▶ [Activity]:
Of the lines below, write out exactly those from the line with "Viewport: 1342px width, 797px height." through the line with "The image size is (900, 600).", both included, and skip the rest.

BEGIN

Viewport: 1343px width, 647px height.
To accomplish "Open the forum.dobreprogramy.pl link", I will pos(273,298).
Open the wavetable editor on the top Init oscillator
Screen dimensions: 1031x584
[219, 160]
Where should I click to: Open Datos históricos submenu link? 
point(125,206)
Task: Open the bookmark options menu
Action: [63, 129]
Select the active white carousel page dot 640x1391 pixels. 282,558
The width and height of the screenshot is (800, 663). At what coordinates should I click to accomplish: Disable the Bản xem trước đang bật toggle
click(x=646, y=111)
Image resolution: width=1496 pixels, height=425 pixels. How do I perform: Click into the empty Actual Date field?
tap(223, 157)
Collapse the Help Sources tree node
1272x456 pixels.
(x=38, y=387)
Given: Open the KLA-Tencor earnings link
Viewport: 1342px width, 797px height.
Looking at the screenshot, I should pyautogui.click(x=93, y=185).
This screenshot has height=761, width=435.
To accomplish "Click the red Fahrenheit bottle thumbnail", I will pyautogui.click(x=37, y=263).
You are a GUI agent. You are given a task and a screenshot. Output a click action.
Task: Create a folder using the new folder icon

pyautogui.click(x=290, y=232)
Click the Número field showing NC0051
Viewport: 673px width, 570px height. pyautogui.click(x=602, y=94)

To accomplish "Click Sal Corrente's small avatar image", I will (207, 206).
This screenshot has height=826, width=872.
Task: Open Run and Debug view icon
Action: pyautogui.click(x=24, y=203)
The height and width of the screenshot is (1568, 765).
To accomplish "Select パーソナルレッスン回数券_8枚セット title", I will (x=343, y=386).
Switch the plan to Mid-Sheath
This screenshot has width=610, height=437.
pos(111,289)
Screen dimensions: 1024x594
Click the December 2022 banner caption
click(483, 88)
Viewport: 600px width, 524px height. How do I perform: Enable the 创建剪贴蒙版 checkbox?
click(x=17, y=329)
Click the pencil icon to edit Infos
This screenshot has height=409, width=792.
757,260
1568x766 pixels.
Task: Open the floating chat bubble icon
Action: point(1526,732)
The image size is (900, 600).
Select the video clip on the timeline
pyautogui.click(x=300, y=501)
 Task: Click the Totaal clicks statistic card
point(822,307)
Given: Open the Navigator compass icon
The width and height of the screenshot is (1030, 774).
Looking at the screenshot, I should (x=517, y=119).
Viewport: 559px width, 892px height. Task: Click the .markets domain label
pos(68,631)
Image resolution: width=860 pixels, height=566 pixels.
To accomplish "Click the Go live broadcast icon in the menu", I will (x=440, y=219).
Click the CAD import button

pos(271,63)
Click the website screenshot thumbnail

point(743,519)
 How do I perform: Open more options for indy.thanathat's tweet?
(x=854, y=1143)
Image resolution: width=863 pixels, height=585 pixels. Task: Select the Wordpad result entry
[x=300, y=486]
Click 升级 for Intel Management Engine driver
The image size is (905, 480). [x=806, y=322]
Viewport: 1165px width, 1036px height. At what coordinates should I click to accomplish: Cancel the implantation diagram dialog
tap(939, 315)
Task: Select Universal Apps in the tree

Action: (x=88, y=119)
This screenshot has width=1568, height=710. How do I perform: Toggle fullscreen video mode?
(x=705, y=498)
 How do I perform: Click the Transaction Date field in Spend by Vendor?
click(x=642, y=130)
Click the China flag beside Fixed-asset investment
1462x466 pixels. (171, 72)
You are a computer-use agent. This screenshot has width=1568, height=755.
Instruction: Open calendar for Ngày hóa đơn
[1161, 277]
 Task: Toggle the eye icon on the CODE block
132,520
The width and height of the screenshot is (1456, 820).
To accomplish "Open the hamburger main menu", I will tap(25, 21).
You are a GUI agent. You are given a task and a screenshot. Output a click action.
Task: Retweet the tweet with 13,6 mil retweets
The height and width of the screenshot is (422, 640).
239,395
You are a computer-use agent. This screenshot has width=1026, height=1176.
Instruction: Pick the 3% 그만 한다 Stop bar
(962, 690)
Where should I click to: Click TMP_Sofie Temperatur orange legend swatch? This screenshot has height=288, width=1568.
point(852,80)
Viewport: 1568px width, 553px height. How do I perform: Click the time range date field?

END

▶ [Result of this task]:
Viewport: 1342px width, 797px height.
Looking at the screenshot, I should pyautogui.click(x=93, y=185).
This screenshot has height=761, width=435.
To accomplish "Click the red Fahrenheit bottle thumbnail", I will pyautogui.click(x=37, y=263).
You are a GUI agent. You are given a task and a screenshot. Output a click action.
Task: Create a folder using the new folder icon

pyautogui.click(x=290, y=232)
Click the Número field showing NC0051
Viewport: 673px width, 570px height. pyautogui.click(x=602, y=94)

To accomplish "Click Sal Corrente's small avatar image", I will (207, 206).
This screenshot has height=826, width=872.
Task: Open Run and Debug view icon
Action: pyautogui.click(x=24, y=203)
The height and width of the screenshot is (1568, 765).
To accomplish "Select パーソナルレッスン回数券_8枚セット title", I will (x=343, y=386).
Switch the plan to Mid-Sheath
This screenshot has width=610, height=437.
pos(111,289)
Screen dimensions: 1024x594
Click the December 2022 banner caption
click(483, 88)
Viewport: 600px width, 524px height. How do I perform: Enable the 创建剪贴蒙版 checkbox?
click(x=17, y=329)
Click the pencil icon to edit Infos
This screenshot has height=409, width=792.
757,260
1568x766 pixels.
Task: Open the floating chat bubble icon
Action: point(1526,732)
The image size is (900, 600).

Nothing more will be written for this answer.